Palestinian elections: Hamas will promise Islamic law, change and reform

Hamas, of course, is also convinced that many Palestinians will vote for its candidates because they identify with the Islamist movement’s ideology.

A young Palestinian has his face painted as he looks on during a Hamas rally in Gaza January 3, 2020 (photo credit: REUTERS/MOHAMMED SALEM)
A young Palestinian has his face painted as he looks on during a Hamas rally in Gaza January 3, 2020
Hamas says it is confident it will score another victory in the upcoming Palestinian parliamentary election, according to sources close to the Islamist movement.
The Islamist movement says it also has no intention of accepting the conditions of the Middle East Quartet (US, UN, Russia and EU) for the recognition of any Palestinian government, the renunciation of violence, the recognition of Israel’s right to exist and a commitment to abide by all agreements signed between the Palestinians and Israel.
Hamas’s election program will be similar to the one it used to win the hearts and minds of Palestinians during the 2006 parliamentary election.
Then, Hamas candidates ran as part of a list named the “Change and Reform Bloc” under the slogan: “Islam is the solution. One hand builds, another resists. Yes to reform, yes to change.”
Hamas believes its chances of scoring another victory, if and when the parliamentary election takes place, are very good, given the growing schism in Fatah and allegations of financial and administrative corruption in Palestinian Authority institutions, the sources said.
Hamas is also convinced that many Palestinians will vote for its candidates because they identify with the Islamist movement’s ideology.
There were two main reasons why Hamas won the last parliamentary election. Firstly, there were divisions among Fatah, many of whose disgruntled members chose to run as independents. Secondly, there was widespread frustration with rampant corruption of Fatah and PA leaders.
Explaining its decision to participate in the 2006 election, the Change and Reform Bloc said in its election program: “The Islamic Resistance Movement [Hamas] believes its participation in the legislative elections at this time, and in light of the reality in which the Palestinian cause is witnessing, comes within the framework of its comprehensive program for the liberation of Palestine and the return of the Palestinian people to their land and homeland.”
In 1996, Hamas boycotted the first parliamentary elections because they were held under the umbrella of the Oslo Accords, which it continues to oppose.

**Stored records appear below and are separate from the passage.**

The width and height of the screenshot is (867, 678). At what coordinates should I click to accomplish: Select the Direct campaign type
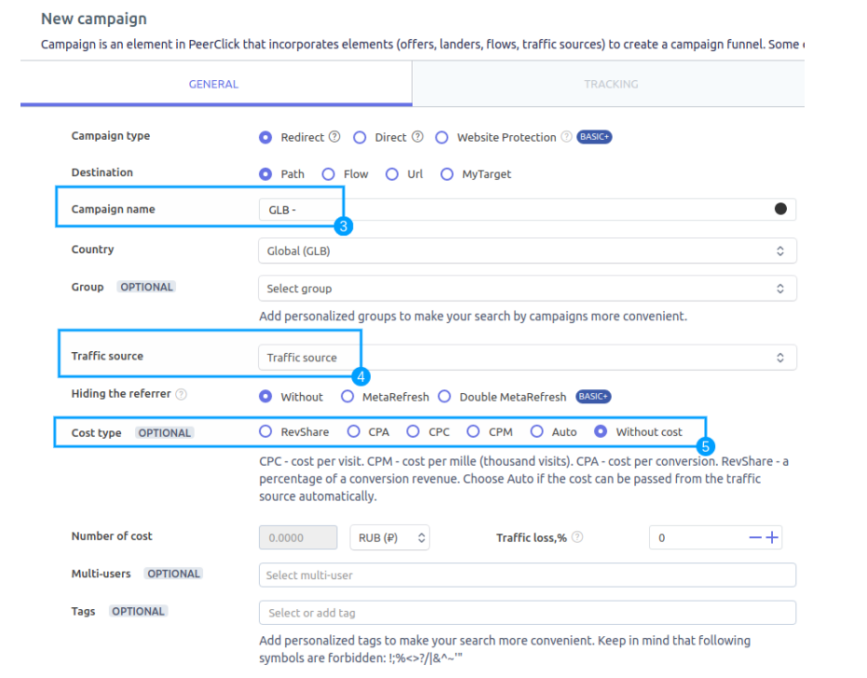[360, 137]

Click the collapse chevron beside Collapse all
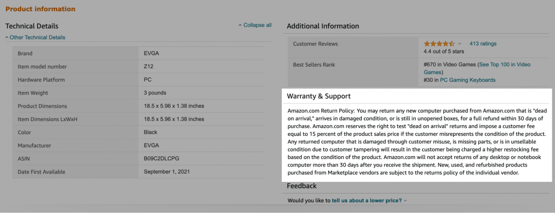coord(240,25)
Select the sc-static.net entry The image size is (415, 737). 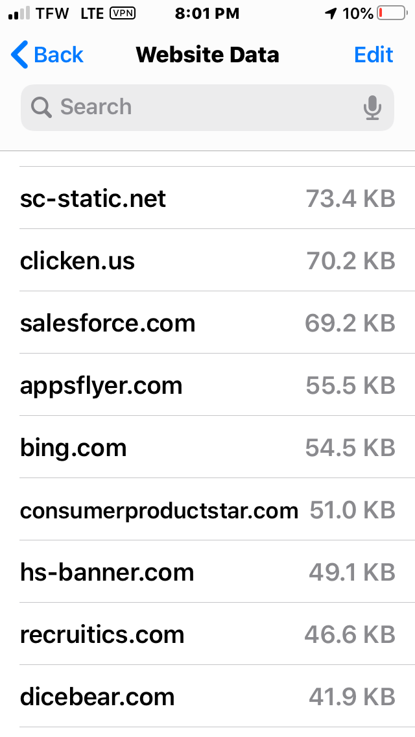(208, 198)

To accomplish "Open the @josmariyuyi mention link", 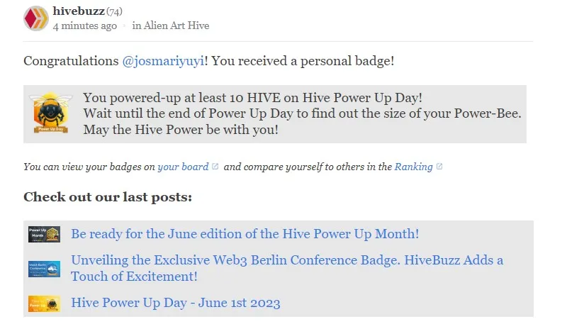I will pyautogui.click(x=164, y=61).
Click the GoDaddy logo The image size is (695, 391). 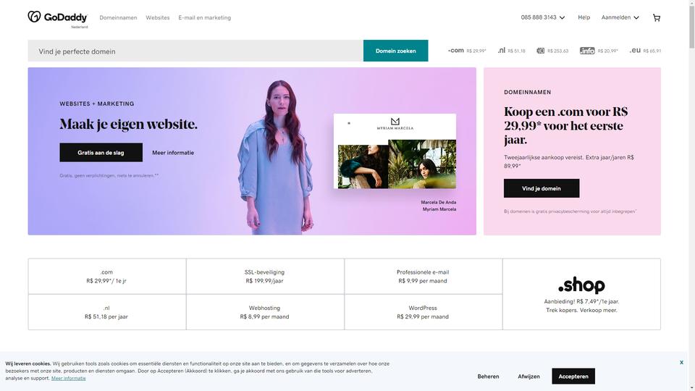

In 2006, however, Hamas changed its mind and decided to participate in the election to the parliament, the Palestinian Legislative Council (PLC). The result was a victory for Hamas, which received 44.45% of the vote and won 74 of the 132 seats.
Addressing the Palestinian public ahead of that election, the Change and Reform Bloc said it was seeking “to build a developed Palestinian civil society and direct the Palestinian political system and its political and reform program to achieve the national rights of the Palestinian people.”
The Hamas list emphasized that “historical Palestine is part of the Arab and Islamic lands, and it is a right of the Palestinian people that does not pass by the statute of limitations.”
The Palestinian people, the list noted, “are still in the stage of national liberation, and they have the right to work to restore their rights and end the occupation by using all means, including armed resistance. Resistance in all its forms is a natural right of the Palestinian people to end the occupation and establish the Palestinian state with Jerusalem as its capital.”
The Hamas list also promised to make Islamic law “the main source of legislation in Palestine and respect public freedoms.”
“Palestinian blood is a taboo in Palestinian society, and dialogue is the only acceptable method for resolving internal Palestinian disputes,” it told voters.
Moreover, the Hamas list pledged to halt “political arrests” and vowed to “protect civil-society institutions.”
But in July 2007, the group staged a violent coup against the PA and seized control of the Gaza Strip. Dozens of Palestinians were killed during the violence.
Hamas has since arrested thousands of Palestinians, especially those affiliated with its rivals in Fatah, in addition to journalists, political activists, human-rights advocates and civil-society workers.
Hamas’s 2006 election campaign also focused on corruption, an issue that has been bothering many Palestinians since the inception of the PA in 1994.
“Public funds are the right of all the Palestinian people and should be used in financing comprehensive Palestinian development in a manner that achieves justice away from abuse, corruption and embezzlement,” Hamas said in its election program.
It promised to combat corruption “in all its forms and enhance transparency and accountability.”
Hamas leaders were scheduled to participate in a meeting of several Palestinian factions in Cairo on Monday to discuss preparations for the parliamentary, presidential and Palestinian National Council (PNC) elections.
If the factions reach an agreement, the parliamentary election will take place on May 22, and the presidential election will take place on July 31. The vote for the PNC, the PLO’s legislative body, has been set for the end of August.
Aware that its chances of winning the presidential election are nonexistent, Hamas has its eyes set on the Palestinians’ two parliaments: the PLC and the PNC.
The PLC’s 132 members represent Palestinians living in the West Bank, Gaza Strip and east Jerusalem. The PNC parliament has nearly 700 members and represents all Palestinians, inside and outside those areas.